> **TASK TO COMPLETE**
Can you repeat the lines starting with the one containing "You are a computer-use" and running through the end of the entries, requests included, but with every coordinate in the answers scaled by 1.4 and rounded to the nearest whole number, halves up? Leave out the pictures, and don't change any numbers in the requests.

> **MATERIAL**
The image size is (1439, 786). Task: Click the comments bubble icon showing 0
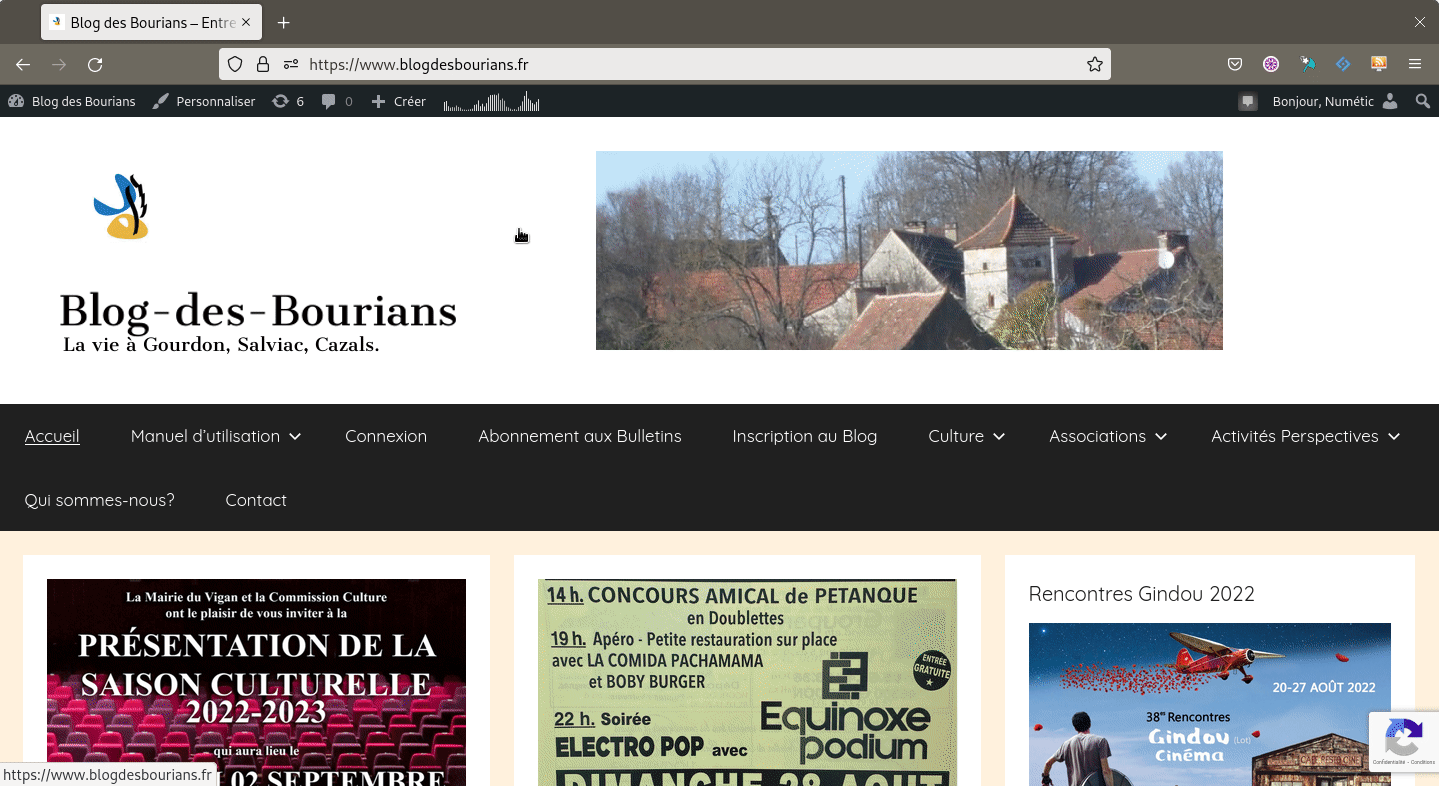[337, 101]
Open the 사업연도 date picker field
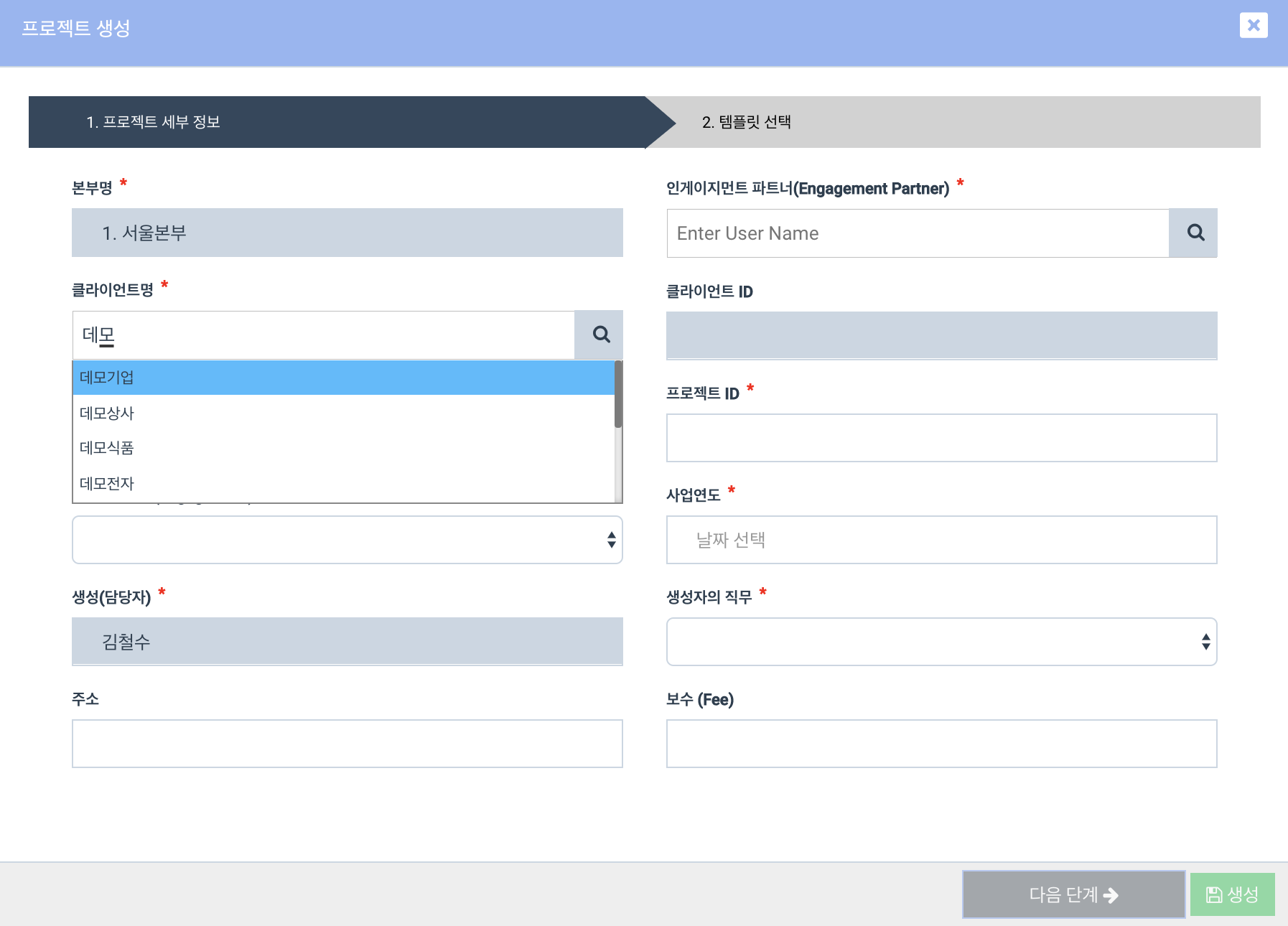The image size is (1288, 926). 941,540
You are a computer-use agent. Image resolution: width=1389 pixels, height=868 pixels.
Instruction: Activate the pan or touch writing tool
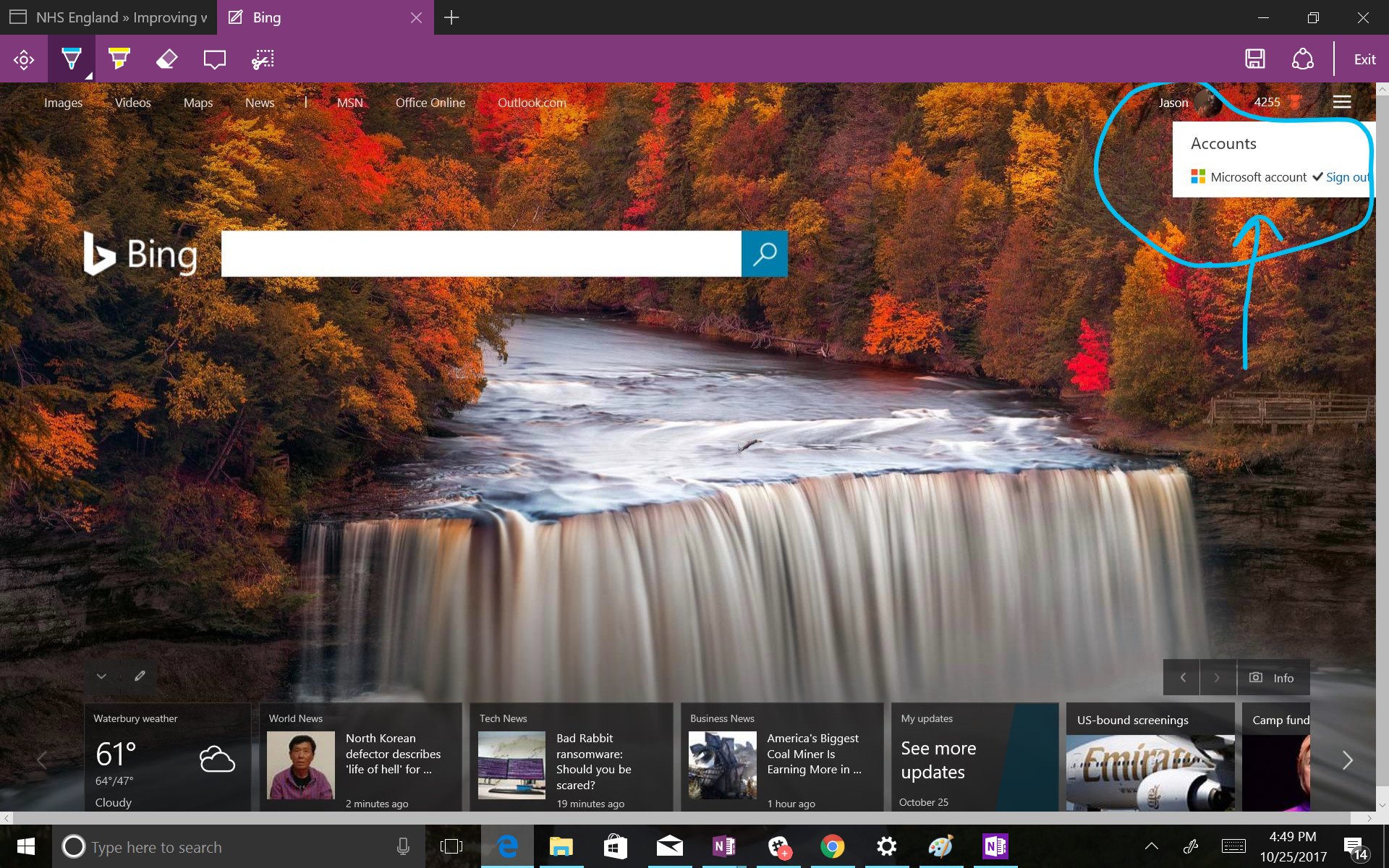click(x=24, y=59)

> **RESULT BELOW**
You are a computer-use agent. Image resolution: width=1389 pixels, height=868 pixels.
Instruction: Activate the pan or touch writing tool
click(x=34, y=83)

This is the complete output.